Questions on the material.
#1 Reproduce word for word the portion of the CLAUDE.md token drift FAQ below between "Frequently asked questions" and "source on 2026-05-18.", inclusive.
#2 Extend the FAQ on CLAUDE.md token budget drift, picking up after its final sentence.

Source text.
▼▼▼

Frequently asked questions

What is CLAUDE.md token budget drift, in one sentence?

It is the silent monotonic upward creep of a CLAUDE.md's per-turn token cost over time. The free analyzer at ccmd.dev gives you the instant value (totalTokens, see src/lib/analyzer.ts line 139). Drift is the delta between two analyzer runs across commits, multiplied by your turns-per-session and the Opus 4.7 input rate of $15 per million tokens. Verified against the analyzer source on 2026-05-18.

Why does drift happen even when each individual commit is reasonable?

CLAUDE.md is a write-mostly artifact. People add a rule when something breaks; people almost never delete a rule because nothing ever 'tells them' the rule is now obsolete or duplicated. In real repos we counted, the insert-to-delete ratio on CLAUDE.md across eight weeks was 44 to 1. The file grows the way log files grow, not the way code grows. There is no compactor running, so the drift is a one-way function: tokens added stay added.

How does drift differ from the per-session token cost a normal audit shows?

A per-session audit reports one number for one snapshot. Drift is the slope between snapshots. The audit answers 'what does this file cost right now', drift answers 'how fast is what-it-costs growing'. Two CLAUDE.mds with the same totalTokens today can have very different futures: one is a fresh greenfield file, the other is the surviving end-state of six weeks of add-only commits and will keep growing at the same rate next week. The analyzer's totalTokens is a y-coordinate; drift is dy/dt.

▲▲▲

Given information.

▼▼▼

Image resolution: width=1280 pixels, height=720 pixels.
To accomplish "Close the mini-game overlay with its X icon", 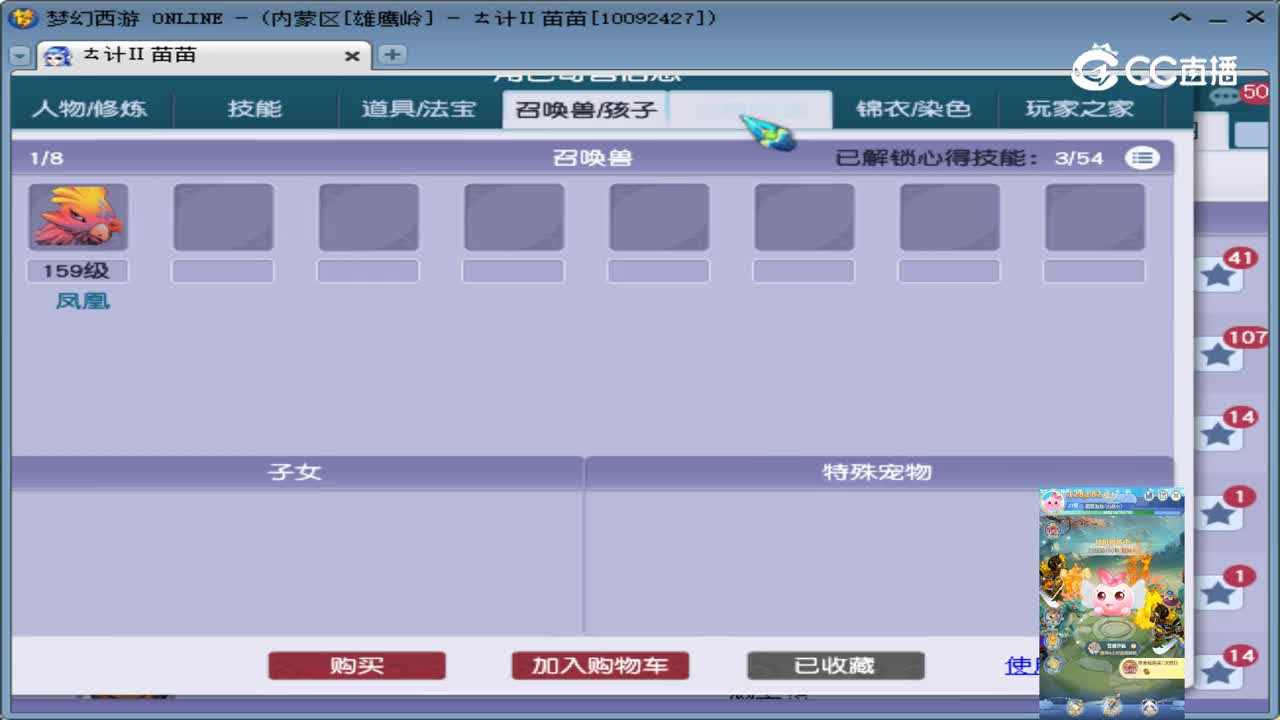I will click(x=1176, y=495).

▲▲▲

Your written answers.
#1
Frequently asked questions

What is CLAUDE.md token budget drift, in one sentence?

It is the silent monotonic upward creep of a CLAUDE.md's per-turn token cost over time. The free analyzer at ccmd.dev gives you the instant value (totalTokens, see src/lib/analyzer.ts line 139). Drift is the delta between two analyzer runs across commits, multiplied by your turns-per-session and the Opus 4.7 input rate of $15 per million tokens. Verified against the analyzer source on 2026-05-18.

#2
What is the single git command that turns the snapshot into a slope?

git log --since='8 weeks ago' --shortstat -- CLAUDE.md, then sum the insertion and deletion columns. If insertions are an order of magnitude larger than deletions, you have drift. There is no fancier tool needed than wc -c on git show $SHA:CLAUDE.md for two SHAs and dividing the delta by four to get a token estimate. That is the exact estimator the ccmd analyzer uses at src/lib/analyzer.ts line 38.

Does a cache_bust line make drift worse or just shift it?

It changes the bill from per-session to per-week dramatically. A static 6,000-token CLAUDE.md hits the prompt cache after the first turn of a session, so the per-week input cost is roughly one rehydration per session times 25 sessions. A 6,000-token CLAUDE.md with a date string in the first 20 lines busts the cache on every turn because the cached prefix has to match byte-for-byte. That moves the weekly cost up about 10x. The drift is the same; the bill the drift produces is much larger. See the cache_bust finding at src/lib/analyzer.ts line 194.

What does the paid tier of ccmd add for drift specifically?

Continuous monitoring: a weekly diff email that says 'CLAUDE.md grew 420 tokens this week, three of those rules duplicate older ones, here are the lines'. A PR diff comment that runs the analyzer on the new CLAUDE.md and the base CLAUDE.md and surfaces the token-delta in the PR before merge. Per-engineer cost attribution for teams sharing one CLAUDE.md. None of that is in the free homepage analyzer, which is a one-shot. The drift detection is exactly the same math as the homepage; the difference is whether you run it every commit or once when the file already feels heavy.

Does drift apply to AGENTS.md, .cursorrules, and .grokrules the same way?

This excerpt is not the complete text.